The RSU Anatomy Museum’s collection of tattooed skin evaluated by expert from the University of Oxford
From 31 May to 1 June Gemma Angel, a researcher and lecturer from the Department of Visual, Material and Museum Anthropology at the University of Oxford, visited the Anatomy Museum of Rīga Stradiņš University (RSU) and worked with the museum’s collections.
Currently the RSU Anatomy Museum is creating a catalogue on the museum’s tattooed skin collection with the support of the State Culture Capital Foundation. Gemma Angel has been invited to contribute her academic expertise.
‘Our museum has 30 exhibits of tattooed skin that were created in the Anatomical Theatre in the 1920s. It is known that in the late 19th and early 20th centuries similar collections were created elsewhere in Europe as well. We would like our catalogue to not only be visually impressive, but to also be valuable from an academic perspective so that our collection can place among other similar collections in Europe. Gemma Angel is a researcher and a renowned expert on this topic,’ explains Ieva Lībiete, the Head of the museum.
Angel’s topics of research covers the history and anthropology of tattooing in Europe including the preservation of tattooed human skin. In 2014 Gemma defended her PhD thesis – a study of the largest collection of over 300 preserved specimens of tattooed human skin held in storage at the Science Museum in London.
After a detailed study of the RSU Anatomy Museum’s collection, Angel commented that ‘the tattoo collection at RSU contains a fascinating range of images and phrases, and is unique among the collections I have studied in so far as there is also archive documentation connecting the specimens with the individuals who wore them in life. This is an exciting historical thread that has the potential to reveal so much more about European tattooing in the early 20th century, which still remains a very misunderstood practice.’

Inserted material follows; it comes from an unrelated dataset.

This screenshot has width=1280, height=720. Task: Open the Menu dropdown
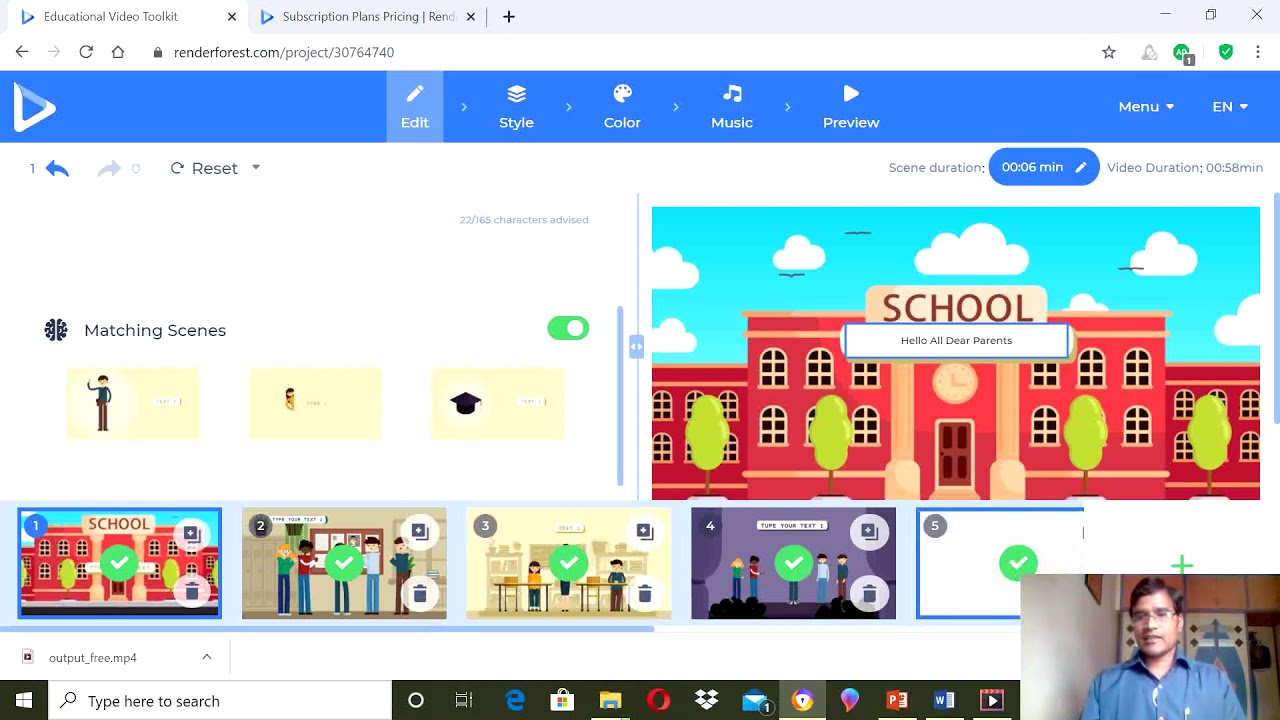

At the beginning of 2019 a project developed by the RSU Anatomy Museum won the Museum Development Programme competition announced by the State Culture Capital Foundation. It received financial support for the preparation and publication of the museum catalogue Ādas/Skins. Gemma Angel, a researcher from the University of Oxford, and Kristians Brekte, a Professor at the Art Academy of Latvia, are involved in the implementation of the project. The catalogue will be published in early 2020 in English and Latvian.